Yönetmen, filmin daha ilk saniyelerinde izleyiciyle paylaştığı sahnede, garip, merak uyandırıcı aynı zamanda şiddet içeren bir 'merhaba' diyor. Sahne şöyle: Kırsalda
arabasıyla yolculuk yapan kadın arabasını durdurur ve iner. Yol kıyısında otlamakta olan iki eşekten birini silahını doğrultarak vurup öldürür. Sonra çekip gider... Kadının eşeği öldürmesi izleyende ilk anda bir şok etkisi yaratıyor. Fakat bu olay izleyiciyi film boyunca, absürd aynı zamanda şiddet içeren sahnelere hazırlıyor ve kısaca “kara” yım diyor. Filmin genel konusunu okurken bu noktayı hep akılda tutmalısınız, diyerek filmin konusuna geçiyorum. Ancak ilk paragraftan sonrası,
filmi izleyecekler için 'süpriz bozan açıklama' içermektedir.

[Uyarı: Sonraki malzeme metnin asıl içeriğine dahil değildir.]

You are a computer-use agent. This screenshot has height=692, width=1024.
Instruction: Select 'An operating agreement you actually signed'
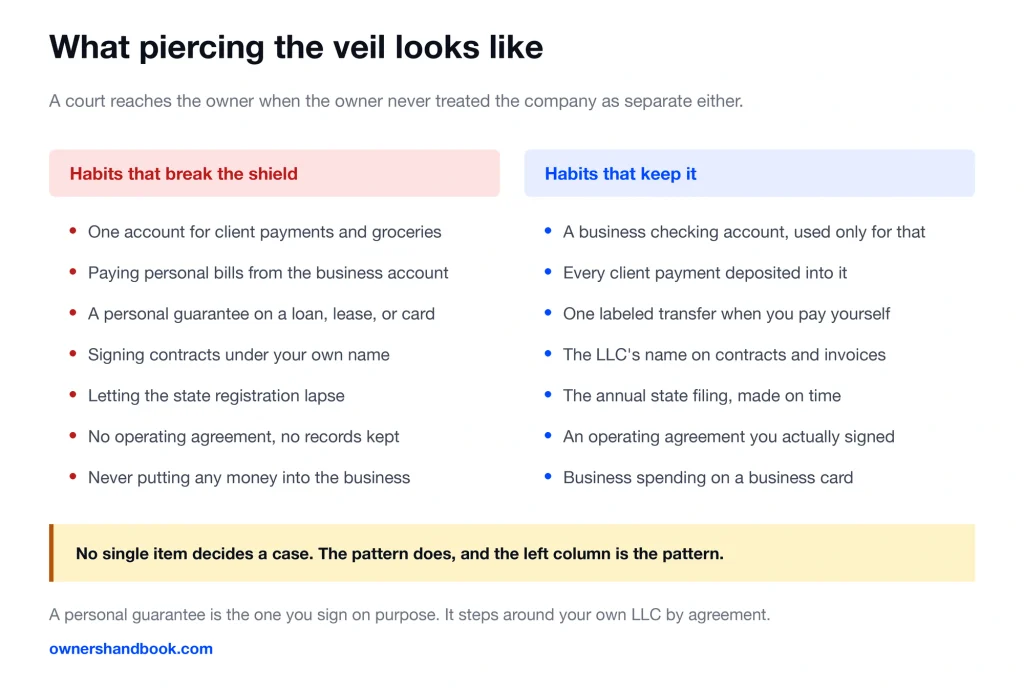tap(729, 437)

The Lobster (2015) Konusu:
Bilim-Kurgu, Komedi, Romantik, Gerilim türündeki filmde, eşinin terk ettiği David (Colin Farrell) görevliler tarafından şehir dışında bir otele yerleştirilir. Yönetimin amaçladığı, insanların asla yalnız yaşamamasıdır. Eşini kaybeden, ilişkisi olmayan insanlar hemen tespit edilip otele yerleştirilir ve onlardan oteldeki diğer yalnızlar arasından kendilerine bir eş seçmeleri istenir. Süre olarak 45 günleri vardır. Bu süre içinde kendilerine uygun eşi bulamadıklarında ise tehlikelerle dolu bir ormana sürgün edilirler.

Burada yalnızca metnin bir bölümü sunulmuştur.